The goal of the current project is to develop algorithms that provide automated classifications to the instructional model, which in turn selects and delivers student feedback within a new question-asking practice module in the Interactive Strategy Training for Active Reading and Thinking (iSTART) system [5]. There is evidence demonstrating the efficacy of interventions that provide students with instruction on how to ask questions while reading [4], indicating that the development of an ITS which provides instruction and practice would benefit from methods to automatically assess the quality of the questions posed by the student with relation to the text being read. Although systems exist that automatically generate questions and select appropriate questions [6], we are unaware of any system that automatically assesses the quality of questions produced by readers. In the envisioned practice activity, students will read a text and, at pre-selected points in the text, construct questions about the content of the text. iSTART will automatically assess the quality of each question and provide the student scores and formative feedback to improve the students’ questions. Thus, more accurate algorithms need to be developed. This study reports on one such attempt using deep learning techniques, specifically recurrent neural networks, to assess the quality of student-generated questions during reading.

2 Related Work

Classifying a question to assess its quality is useful in multiple scenarios such as classroom learning, reading exploration, and tutoring [7, 8]. We discuss the related work relevant to our approach using four threads. We first review question generation and its role in learning. We then describe existing question taxonomies along with existing work on question classification. Finally, we discuss recent work related to deep-learning models used for question classification and other related natural language processing (NLP) tasks.

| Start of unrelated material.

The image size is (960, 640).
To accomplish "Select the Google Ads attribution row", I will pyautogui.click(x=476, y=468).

2.1 Question Generation and Learning

Motivating students to generate questions is foundational in learning sciences [9]. Question generation supports comprehension, and promotes active learning, knowledge construction, problem solving, reasoning, and the development of sophisticated metacognitive skills [10]. Instruction on question asking generally focuses on generating deep-level reasoning questions, or questions that focus on reasoning about causal, logical, or goal-oriented systems [11]. Asking good questions is associated with improved comprehension, learning, and memory for targeted content [12]. In turn, comprehension and learning increase when students are trained to ask good questions [4, 13], However, school children and adult learners tend to generate shallow level questions, and show substantial difficulties while generating questions that require deep level understanding [8].

2.2 Question Taxonomies

Questions can be categorized using a variety of taxonomies [14]. Several question taxonomies have been proposed by researchers developing models of question asking and answering in artificial intelligence, computational linguistics, discourse processing, education, and cognitive science [9, 11].

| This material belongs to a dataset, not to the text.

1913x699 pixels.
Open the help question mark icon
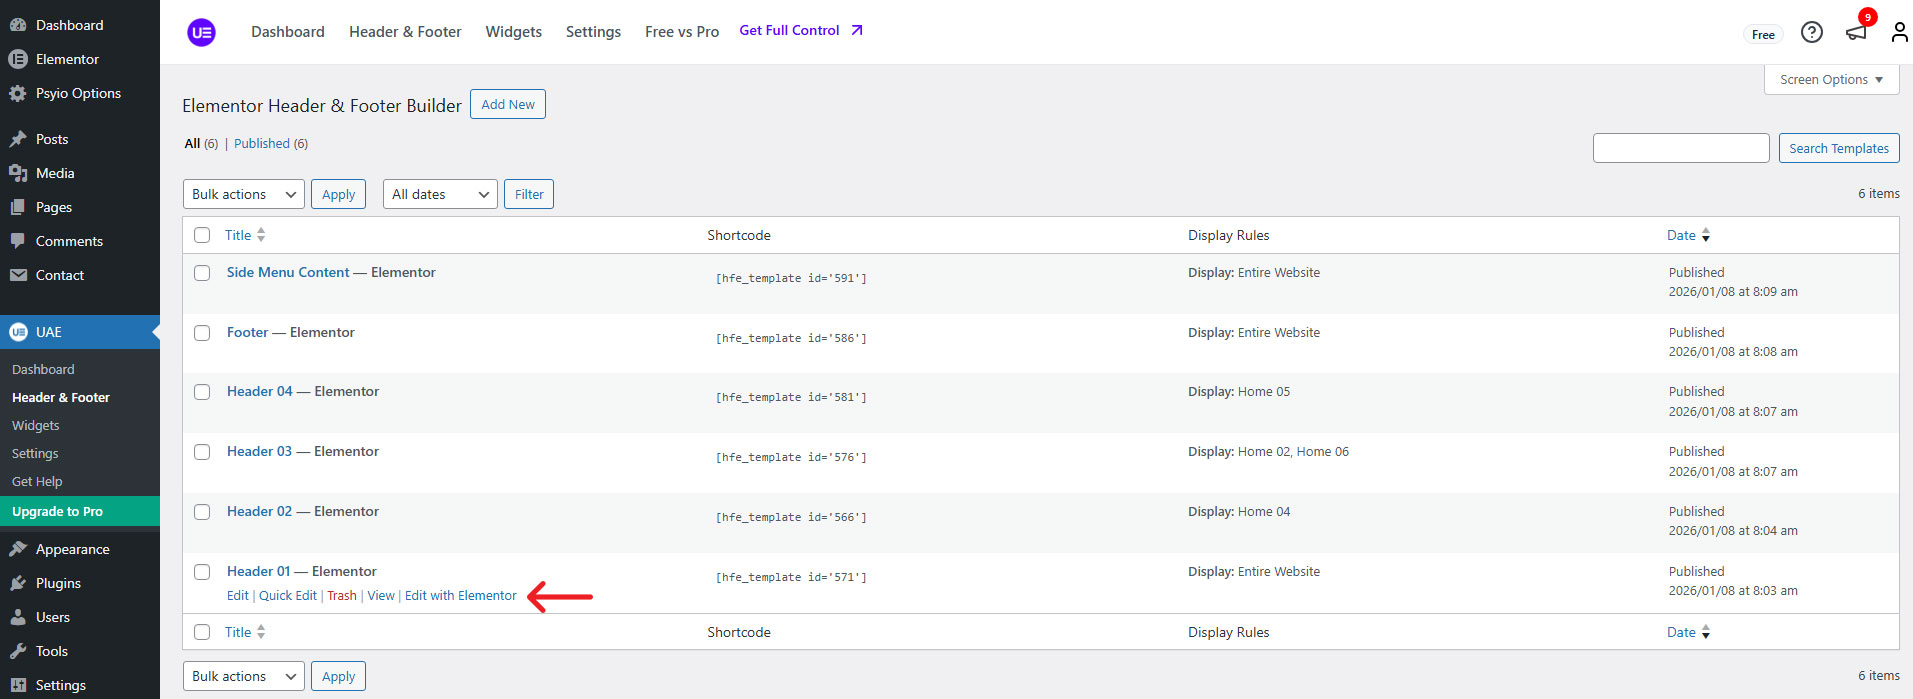[x=1811, y=32]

Several taxonomies originated from the Text REtrieval Conference-Question Answering (TREC-QA) track. For instance, the Ittycheriah et al. [15] taxonomy consists of 31 question types, whereas Hovy et al. [16] defined 141 question types. Harabagiu et al. [17] and Gerber [18] defined large question taxonomies spanning over 180 categories. Li and Roth [19] created a taxonomy with 6 coarse-grained and 50 fine-grained categories. Most of these taxonomies are hierarchical in nature and developed for question-answering and information retrieval systems. The focus for most of these taxonomies is on classifying entities such as person, location, organization, quantity, abbreviations and so on.

In this study, we have based our question classification categories on the Graesser–Person taxonomy [11] because their taxonomy is contextually related to learning. The Graesser–Person taxonomy [11] classifies questions into 16 categories covering different categories based on knowledge and cognitive proficiencies. These question categories are closely tied to Bloom’s [20] taxonomy of cognitive activities. They further classify these categories into shallow (“who”, “when”, “what”, “where”) and deep (“why”, “how”, “what if”) levels. Along similar lines, Mosenthal [21] developed a coding system to scale questions on five levels of abstractness, namely most concrete, highly concrete, intermediate, highly abstract and most abstract. Wisher and Graesser [8] defined categories based on knowledge such as agents and entities, class inclusion, spatial layout, compositional structures, procedures and plans, and causal chains and networks.

2.3 Question Classification

The methods used for automated question classification have varied greatly, from rule-based systems to advanced NLP techniques. Most approaches in the past relied on handcrafted rules that, though effective, are tedious to create and not scalable for matching questions. Olney et al. [22] manually built custom rules utilizing only surface features, ignoring the semantic and pragmatic context of the questions, for classifying the questions. The classifier performed quite well in distinguishing “questions” from “contributions” (F-measure = 0.99). However, classification of question type, within those identified as questions, achieved more modest accuracy (F-measure = 0.48).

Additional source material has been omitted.